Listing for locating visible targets
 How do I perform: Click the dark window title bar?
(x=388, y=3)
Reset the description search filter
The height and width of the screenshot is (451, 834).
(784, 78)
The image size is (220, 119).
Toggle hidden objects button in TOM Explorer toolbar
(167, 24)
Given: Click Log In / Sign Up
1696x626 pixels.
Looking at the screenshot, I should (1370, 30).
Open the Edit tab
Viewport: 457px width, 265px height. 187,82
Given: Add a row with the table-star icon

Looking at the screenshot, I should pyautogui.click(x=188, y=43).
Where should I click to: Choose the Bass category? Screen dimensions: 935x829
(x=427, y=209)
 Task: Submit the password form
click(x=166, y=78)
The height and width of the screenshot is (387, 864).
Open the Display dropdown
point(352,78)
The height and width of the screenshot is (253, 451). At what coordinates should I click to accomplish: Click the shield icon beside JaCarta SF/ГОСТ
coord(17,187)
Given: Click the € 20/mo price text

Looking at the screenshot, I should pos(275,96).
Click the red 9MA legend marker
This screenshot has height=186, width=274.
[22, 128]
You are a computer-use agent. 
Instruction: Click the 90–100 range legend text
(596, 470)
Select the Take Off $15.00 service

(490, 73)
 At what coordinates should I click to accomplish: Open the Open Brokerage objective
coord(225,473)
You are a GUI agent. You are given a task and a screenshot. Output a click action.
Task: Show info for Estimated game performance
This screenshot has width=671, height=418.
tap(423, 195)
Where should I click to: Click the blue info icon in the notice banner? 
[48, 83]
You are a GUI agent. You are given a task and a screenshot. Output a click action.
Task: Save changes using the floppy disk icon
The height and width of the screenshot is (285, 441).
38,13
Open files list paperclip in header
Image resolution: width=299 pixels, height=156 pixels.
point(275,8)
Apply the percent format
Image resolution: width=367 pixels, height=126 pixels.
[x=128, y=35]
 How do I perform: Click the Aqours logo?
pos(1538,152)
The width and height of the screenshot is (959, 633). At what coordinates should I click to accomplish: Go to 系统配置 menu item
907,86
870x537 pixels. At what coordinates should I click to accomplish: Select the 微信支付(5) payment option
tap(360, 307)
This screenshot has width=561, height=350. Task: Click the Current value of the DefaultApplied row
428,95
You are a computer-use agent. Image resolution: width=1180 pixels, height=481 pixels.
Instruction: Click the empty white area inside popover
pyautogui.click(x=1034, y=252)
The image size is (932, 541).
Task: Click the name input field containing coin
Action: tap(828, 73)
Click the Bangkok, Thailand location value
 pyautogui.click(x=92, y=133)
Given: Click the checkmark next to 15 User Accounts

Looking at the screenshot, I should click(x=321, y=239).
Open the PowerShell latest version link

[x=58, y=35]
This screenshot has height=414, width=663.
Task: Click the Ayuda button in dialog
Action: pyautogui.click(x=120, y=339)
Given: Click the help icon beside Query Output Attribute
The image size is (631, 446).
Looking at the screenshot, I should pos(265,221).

Work to complete -
Please arrange every line of the listing above as a Markdown table with the columns "Row" and "Text", numbering the rows in order and leaving out blank lines.

Solved problem -
| Row | Text |
|---|---|
| 1 |  How do I perform: Click the dark window title bar? |
| 2 | (x=388, y=3) |
| 3 | Reset the description search filter |
| 4 | The height and width of the screenshot is (451, 834). |
| 5 | (784, 78) |
| 6 | The image size is (220, 119). |
| 7 | Toggle hidden objects button in TOM Explorer toolbar |
| 8 | (167, 24) |
| 9 | Given: Click Log In / Sign Up |
| 10 | 1696x626 pixels. |
| 11 | Looking at the screenshot, I should (1370, 30). |
| 12 | Open the Edit tab |
| 13 | Viewport: 457px width, 265px height. 187,82 |
| 14 | Given: Add a row with the table-star icon |
| 15 | Looking at the screenshot, I should pyautogui.click(x=188, y=43). |
| 16 | Where should I click to: Choose the Bass category? Screen dimensions: 935x829 |
| 17 | (x=427, y=209) |
| 18 |  Task: Submit the password form |
| 19 | click(x=166, y=78) |
| 20 | The height and width of the screenshot is (387, 864). |
| 21 | Open the Display dropdown |
| 22 | point(352,78) |
| 23 | The height and width of the screenshot is (253, 451). At what coordinates should I click to accomplish: Click the shield icon beside JaCarta SF/ГОСТ |
| 24 | coord(17,187) |
| 25 | Given: Click the € 20/mo price text |
| 26 | Looking at the screenshot, I should pos(275,96). |
| 27 | Click the red 9MA legend marker |
| 28 | This screenshot has height=186, width=274. |
| 29 | [22, 128] |
| 30 | You are a computer-use agent.  |
| 31 | Instruction: Click the 90–100 range legend text |
| 32 | (596, 470) |
| 33 | Select the Take Off $15.00 service |
| 34 | (490, 73) |
| 35 |  At what coordinates should I click to accomplish: Open the Open Brokerage objective |
| 36 | coord(225,473) |
| 37 | You are a GUI agent. You are given a task and a screenshot. Output a click action. |
| 38 | Task: Show info for Estimated game performance |
| 39 | This screenshot has width=671, height=418. |
| 40 | tap(423, 195) |
| 41 | Where should I click to: Click the blue info icon in the notice banner?  |
| 42 | [48, 83] |
| 43 | You are a GUI agent. You are given a task and a screenshot. Output a click action. |
| 44 | Task: Save changes using the floppy disk icon |
| 45 | The height and width of the screenshot is (285, 441). |
| 46 | 38,13 |
| 47 | Open files list paperclip in header |
| 48 | Image resolution: width=299 pixels, height=156 pixels. |
| 49 | point(275,8) |
| 50 | Apply the percent format |
| 51 | Image resolution: width=367 pixels, height=126 pixels. |
| 52 | [x=128, y=35] |
| 53 |  How do I perform: Click the Aqours logo? |
| 54 | pos(1538,152) |
| 55 | The width and height of the screenshot is (959, 633). At what coordinates should I click to accomplish: Go to 系统配置 menu item |
| 56 | 907,86 |
| 57 | 870x537 pixels. At what coordinates should I click to accomplish: Select the 微信支付(5) payment option |
| 58 | tap(360, 307) |
| 59 | This screenshot has width=561, height=350. Task: Click the Current value of the DefaultApplied row |
| 60 | 428,95 |
| 61 | You are a computer-use agent. Image resolution: width=1180 pixels, height=481 pixels. |
| 62 | Instruction: Click the empty white area inside popover |
| 63 | pyautogui.click(x=1034, y=252) |
| 64 | The image size is (932, 541). |
| 65 | Task: Click the name input field containing coin |
| 66 | Action: tap(828, 73) |
| 67 | Click the Bangkok, Thailand location value |
| 68 |  pyautogui.click(x=92, y=133) |
| 69 | Given: Click the checkmark next to 15 User Accounts |
| 70 | Looking at the screenshot, I should click(x=321, y=239). |
| 71 | Open the PowerShell latest version link |
| 72 | [x=58, y=35] |
| 73 | This screenshot has height=414, width=663. |
| 74 | Task: Click the Ayuda button in dialog |
| 75 | Action: pyautogui.click(x=120, y=339) |
| 76 | Given: Click the help icon beside Query Output Attribute |
| 77 | The image size is (631, 446). |
| 78 | Looking at the screenshot, I should pos(265,221). |